### READING PASSAGE
-- -- --
How the poster boy for moral panic left behind a legacy of fear and voluntary censorship
Joseph McCarthy

Jackson Fleagle/FIRE

This year, the United States celebrates its 250th anniversary. To commemorate the occasion, FIRE is proud to present the limited series “Figures of Speech,” looking at the heroes and villains of free speech in American history. We begin with Joseph McCarthy, the senator who became our censor-in-chief and gave us a new term for political oppression: McCarthyism.


Senator Joseph McCarthy’s drinking was legendary in Washington. Among the Beltway elite, perhaps only President Ulysses Grant and Sen. Ted Kennedy had better claims to the title of the “Washington drunk.” McCarthy drank so much and so often that he even hid booze in soft-drink bottles, earning himself the nickname “Pepsi-Cola Kid.” Journalists and colleagues described him showing up visibly intoxicated, sometimes before hearings. The irony is almost too on-the-nose for fiction: the face of moral panic in the 1950s was, by many accounts, functioning through a fog of booze and rage.

Born in 1908 to a Catholic farming family, McCarthy started out as a county judge. In 1946, he became a Republican senator by attacking wartime shortages, labor unrest, and Democratic incumbents. But what turned him into a national phenomenon was not a legislative achievement so much as favorable timing. After World War II, the Soviet Union acquired atomic weapons faster than expected, China fell to Mao, and the United States discovered genuine communist spy networks within its borders, made famous by the cases of Klaus Fuchs and Julius and Ethel Rosenberg.

Into this atmosphere McCarthy catapulted himself with a single speech, delivered in 1950 in the steel town of Wheeling, West Virginia. “While I cannot take the time to name all of the men in the State Department who have been named as members of the Communist Party and members of a spy ring,” he declared, “I have here in my hand a list of 205 that were known to the Secretary of State as being members of the Communist Party and who, nevertheless, are still working and shaping the policy in the State Department.”

McCarthy had realized that in a media landscape of headlines and radio clips, allegations mattered more than proof. One could make terrifying accusations, keep them vague, and force everyone else to defend themselves. Social media was decades away, but spiritually, it had already arrived. As chairman of the Senate Permanent Subcommittee on Investigations, he was able to subpoena witnesses, demand loyalty information, and stage nationally publicized hearings. He used public accusation, guilt by association, and theatrical hearings, all amplified through nonstop media attention, to lay the groundwork for America’s Second Red Scare. Today, we refer to it as McCarthyism.

To be clear, there were authentic communist threats to American democracy. In addition to Fuchs and the Rosenbergs passing atomic secrets to the Soviets, there was also the Cambridge Five, British double-agents whose leaks impacted Western intelligence efforts. Kim Philby, one of their members, nearly became head of British intelligence in Washington. Then there was the Silvermaster Group, which had infiltrated U.S. government agencies, including the Treasury, the Board of Economic Warfare, and the White House. But McCarthy himself rarely uncovered major espionage himself, and historians generally agree that his actual investigative record was weak. 

Arthur Szyk on McCarthyism
A sketch by Polish-born Jewish artist Arthur Szyk, a critic of McCarthyism who was himself suspected by the House Un-American Activities Committee, notes that the rationale for suspicion — “his blood is red and his heart is left of the center!” — was so broad it implicated every American on the left (Wikimedia Commons).
-- -- --
### RAW DATA
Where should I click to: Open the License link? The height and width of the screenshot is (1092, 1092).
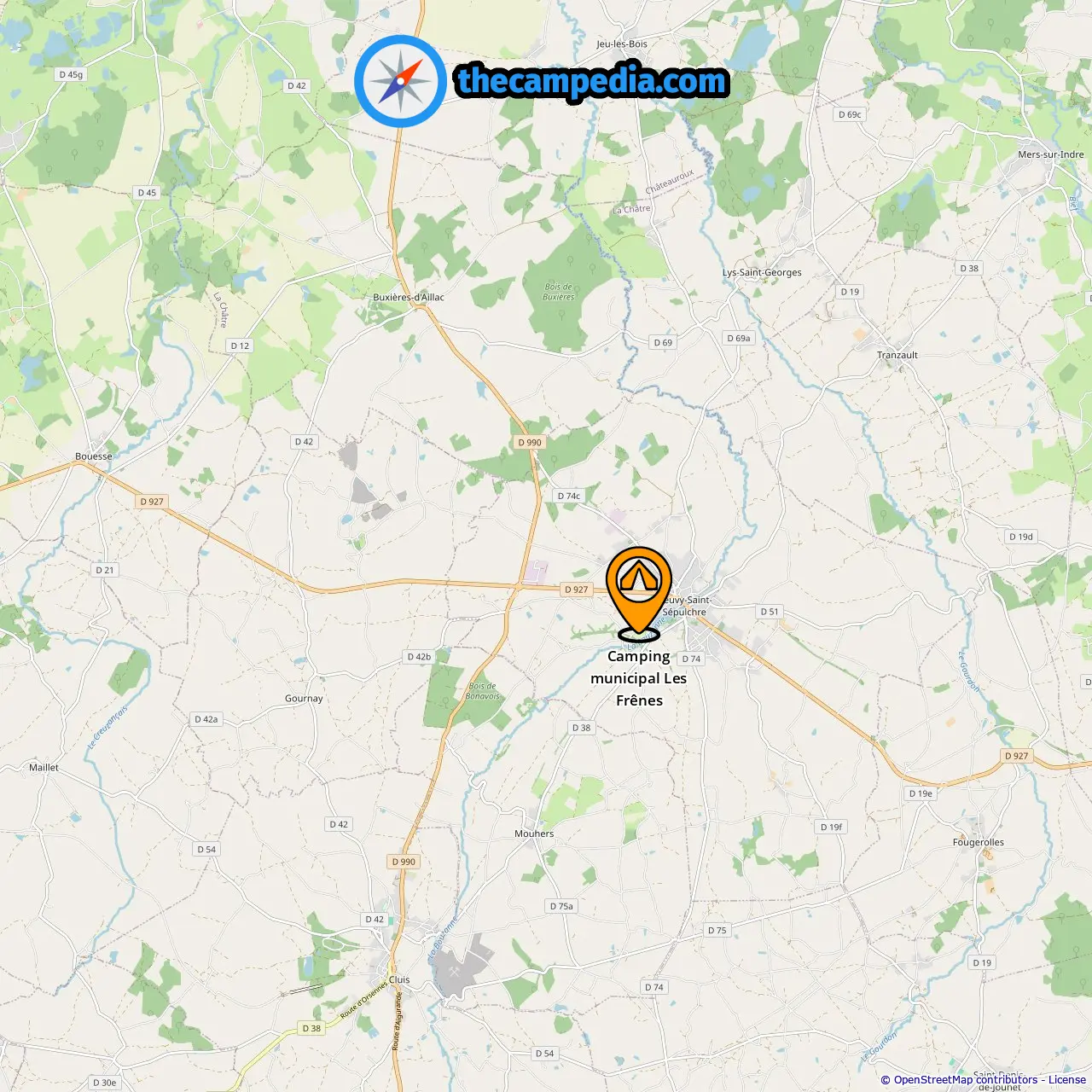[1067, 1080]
-- -- --
Turn the paragraph of the McCarthy article that begins "Born in 1908" into a short list of its main facts. Rely only on the McCarthy article for what comes next.

### SOLUTION FOR THIS PROBLEM
- McCarthy was born in 1908 to a Catholic farming family.
- He started out as a county judge.
- In 1946 he became a Republican senator by attacking wartime shortages, labor unrest, and Democratic incumbents.
- Favorable timing, more than any legislative achievement, made him a national phenomenon.
- After World War II, the Soviet Union acquired atomic weapons faster than expected.
- China fell to Mao.
- The United States discovered real communist spy networks within its borders, made famous by the cases of Klaus Fuchs and Julius and Ethel Rosenberg.